The ponds on Hampsted Heath contain a mythical quality. This is London, and yet you feel worlds away, hidden from the hustle of the city, enveloped in a cloak of greenery and quiet. The Ladies’ Pond is a particularly special place, close to my heart, and it turns out, the hearts of many others.
At The Pond is a new collection of essays from different writers, on their experiences at the Ladies’ Pond. The book divides the essays by season, starting in winter, and takes you on a journey of swimming in the Pond through the year with writing that is poetic, brave, funny, and sometimes heart-wrenching.

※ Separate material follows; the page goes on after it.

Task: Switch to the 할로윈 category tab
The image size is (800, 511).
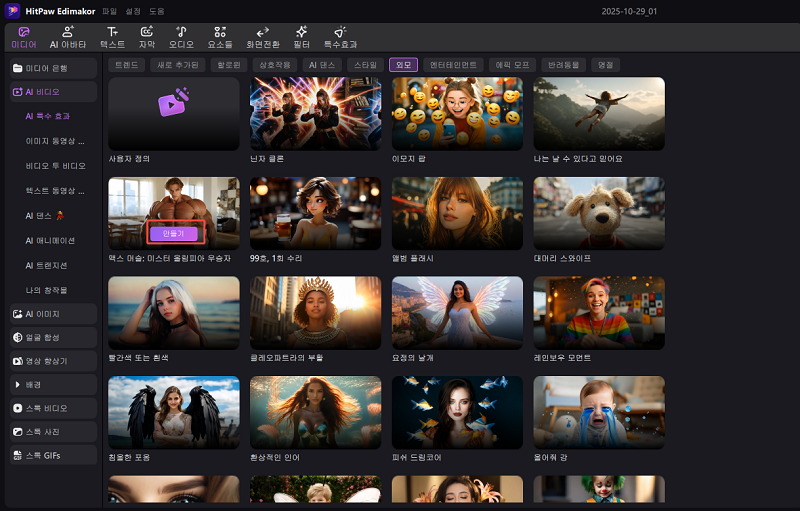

I still aspire to be an all-weather swimmer and last week I met one of those winter brave hearts in the changing room of the Pond. Us ‘fairweather’ swimmers were commenting on how the water was warmer than anticipated, a cool 18 degrees. The winter swimmer smiled and said she swam all through the year, a look of pride and self-confidence appearing on her face.
At the Pond reminded me of what I first thought when I visited the Ladies' Pond on the Heath, that nymphs swim here.

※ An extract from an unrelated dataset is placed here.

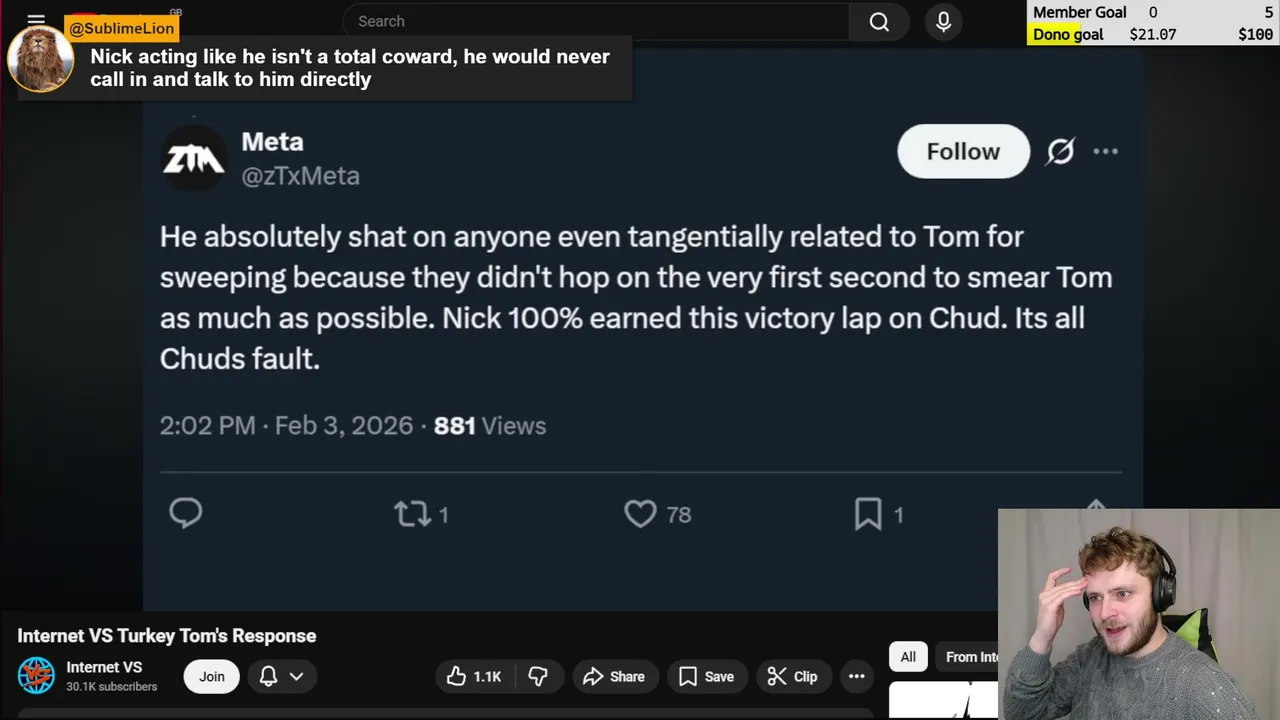Viewport: 1280px width, 720px height.
Task: Share the video via Share button
Action: (614, 677)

Lou Stoppard explains that 12 degrees signals the start of the winter season at the Ladies’ Pond. The rope is drawn in, restricting how far you can swim, and then later, ice forms, sometimes forcing a swim in one of the other Ponds. Eventually, as the water temperature hits zero, you lower yourself down the ladder and speed across to the second ladder to get out again – “more a dip than a swim”, Stoppard writes, in the dead of winter.
“Brittle as a film of crystals on boiled sugar, the sheet of ice that had encased the Pond wilted with the winter rain…” Jessica J. Lee writes lyrically, paying attention to the surrounding natural world in her essay. Lee swam in the Pond while doing PhD research on the Heath and her essay is filled with imagery of the Heath in winter – bare-boned trees, dripping rain, inches of bark, leaf mulch. It is transportive. Stoppard, Lee and others draw the readers attention to the camaraderie of the Pond, of the respect garnered from the lifeguards, from the older women, when you make it through a winter season.
But these essays are about more than just swimming, more than the Pond. In some, like Echolocation by Sharlene Teo, writing about swimming is a way of figuring out belonging, and what that means. Teo writes starkly on how swimming in the Pond “feels like checking an item off on a bucket list of verified belonging, one step closer to integrating into this vaunted capital that I’ve felt contentedly isolated in for nine years”. Teo explores how the choice to remain somewhere that is not the country of your birth or nationality is an existential pursuit. “What does the right to remain signify but the desire to keep being the person you are still in the process of becoming, in the conditions you find most conducive to your development?”
At the Pond is a series of essays about a body of water but these essays are about so much more than that.
Amy Key’s essay made me laugh out loud with recognition, but it was filled with the poignancy of living, of reaching a new decade and still being unsure of things. Key writes of the way the Pond is a safe space, of “being protected by the gathering” of women, as does Deborah Moggach who writes of the shared nature of the Pond, “a place of wildness and freedom”, and Sophie Mackintosh explains, “all around you are bodies packed into the available space but never as intrusively as at the Mixed Pond…” Women have learnt to share space, and the Pond is just that, a secret shared among many.
At the Pond reminded me of what I first thought when I visited the Ladies’ Pond on the Heath, that nymphs swim here. What better book to put in your bag than this small collection of essays, fierce with love for the water, and the Ladies’ Pond? It is compact enough to whip out on the tube, or read while you queue. Easy to pack into a bag as you head out the door, into the world, companions hidden within its pages.